▶ _SELECTION_:

————

Second Witness: Matsilisi Siphiri
[45] She was a member of SGB but was not serving in any committee. She was a witness in Mr. Seakemela’s case during the internal disciplinary hearing. Her questions were led by Mr Rammutla from SADTU.
Third Witness: Kgabo Rammutla
[46] He is a SADTU official and part of the people that represented the applicant in the disciplinary hearing. He came in to represent after the person officially deployed was not available to represent. He led the evidence of Ms Siphiri and submitted closing arguments. He agrees that it was the applicant and the union’s responsibility to ensure that the applicant had a representative at the disciplinary hearing.
Fourth witness: Wellie Patrick Blaai
[47] He is the director of Diversity Consulting and he is an Accounting Officer. His duty is to prepare financial statements for institutions. JB Matabane secondary school was one of his clients for whom they prepared Financial statement.
[48] The documents they required from JB Matabane secondary school were invoices, utility bills, cheques issued to payee requisition forms, bank statements, proof of donations or grants the school received and any other financial document. All the information is collated and an Annual Financial Statement is prepared and sent over to the school. Once the Annual Financial Statement has been signed by the school, his office returns all the files to the school.
[49] Files for 2018 would typically be returned in August 2019 and 2019 files returned in August 2020
[50] In January 2020, he got a call from the applicant indicating that a certain lady from the Department of Education was on her way to the or office to collect files for 2019 and he must release those files. He was not in the office when he received a call from the applicant. Tebogo Tshetlo, a bookkeeper at his office also called him and told him a lady had arrived to collect files. He told Tebogo Tshetlo to release the files to her. Tebogo then released the files to the lady. He did not complete the financial statements for 2019 because he was waiting for the files to be returned to him.
Cross examination.
[51] He is not an Auditor/independent reviewer but an accountant. After he is done with his job of preparing a financial statements, an auditor must be appointed by the school to conduct auditing.
[52] His company failed prepare any letter to indicate who took what files and how many or at least a letter of acknowledgement for the auditor to sign. He agreed that this failure goes against good accounting practices.
[53] He estimated that the lady collected the files happened in January 2020 and not April/ May 2020. Diversity Consulting had also collected the files when the school reopened in January 2020, during the first week of school. He signed acknowledgement of collection which he left at the school.
[54] He presented emails of September 2020 wherein Tebogo Tshetlo wrote an email to the principal stating that the department of Education auditor has not returned the files she took which includes 2019 files for conducting an audit. In the trail of emails, he was referred to another email from Tebogo Tshetlo in February 2020 wherein he confirms to have received 7 files as anticipated and that some documents are still missing. He was asked how it could be that the files were taken in January 2020 and in February 2020 Tebogo is just acknowledging receipt of documents and still requests more documents. He stated that when he said the lady from head office collected the files in January 2020, he was estimating. He accepted that his dates are not accurate but that does not mean that the applicant’s testimony that files were collected in April/May 2020 was correct.
[55] He stated that the Ms. Mogodu auditor took some files not all the files, he is not sure how many because Tebogo is the one that handed them to the lady.

————

▶ _SHORT EXERCISE A_:
Answer these questions about the witness testimony:
(i) Which union is Kgabo Rammutla an official of?
(ii) What position does Tebogo Tshetlo hold at the accounting office?
(iii) When would the files for 2018 typically be returned?
The rows have no connection to the witness testimony.

————

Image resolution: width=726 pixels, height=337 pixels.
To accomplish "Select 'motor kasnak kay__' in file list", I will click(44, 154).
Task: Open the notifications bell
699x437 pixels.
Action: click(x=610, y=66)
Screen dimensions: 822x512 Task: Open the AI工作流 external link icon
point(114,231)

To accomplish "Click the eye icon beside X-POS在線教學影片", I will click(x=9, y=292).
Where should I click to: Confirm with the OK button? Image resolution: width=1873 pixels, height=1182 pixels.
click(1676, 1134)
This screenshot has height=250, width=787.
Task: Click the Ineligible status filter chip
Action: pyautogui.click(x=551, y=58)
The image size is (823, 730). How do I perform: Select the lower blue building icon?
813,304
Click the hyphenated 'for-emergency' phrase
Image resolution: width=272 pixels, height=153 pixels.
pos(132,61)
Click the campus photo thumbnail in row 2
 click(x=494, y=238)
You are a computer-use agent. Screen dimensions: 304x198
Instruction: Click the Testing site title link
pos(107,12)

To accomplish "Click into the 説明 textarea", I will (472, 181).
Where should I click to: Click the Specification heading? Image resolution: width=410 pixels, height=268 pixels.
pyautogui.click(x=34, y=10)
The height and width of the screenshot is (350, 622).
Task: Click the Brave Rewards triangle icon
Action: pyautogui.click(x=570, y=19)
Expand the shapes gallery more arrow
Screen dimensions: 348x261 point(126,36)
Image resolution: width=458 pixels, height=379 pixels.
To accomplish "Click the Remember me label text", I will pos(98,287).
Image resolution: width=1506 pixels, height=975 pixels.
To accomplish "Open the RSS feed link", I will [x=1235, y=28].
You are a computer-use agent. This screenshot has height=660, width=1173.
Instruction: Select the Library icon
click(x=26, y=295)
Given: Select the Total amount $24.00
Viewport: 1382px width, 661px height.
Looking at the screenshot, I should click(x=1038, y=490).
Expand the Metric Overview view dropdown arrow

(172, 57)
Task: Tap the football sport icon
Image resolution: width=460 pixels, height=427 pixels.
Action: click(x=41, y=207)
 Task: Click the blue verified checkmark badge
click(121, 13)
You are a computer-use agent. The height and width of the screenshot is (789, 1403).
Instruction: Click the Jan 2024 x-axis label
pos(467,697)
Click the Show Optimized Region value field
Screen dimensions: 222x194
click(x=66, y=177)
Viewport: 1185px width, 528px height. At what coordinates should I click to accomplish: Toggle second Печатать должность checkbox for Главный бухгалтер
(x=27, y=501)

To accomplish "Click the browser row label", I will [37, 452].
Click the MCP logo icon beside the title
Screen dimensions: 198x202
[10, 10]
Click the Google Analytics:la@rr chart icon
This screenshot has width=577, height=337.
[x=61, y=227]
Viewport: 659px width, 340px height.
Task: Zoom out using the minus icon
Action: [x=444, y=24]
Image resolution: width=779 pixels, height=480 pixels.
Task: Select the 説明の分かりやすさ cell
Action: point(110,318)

————

▶ _SHORT EXERCISE B_:
Count the rows that contain the string "title". Give only the number.

▶ _SOLUTION A_:
(i) SADTU
(ii) Bookkeeper
(iii) In August 2019

▶ _SOLUTION B_:
2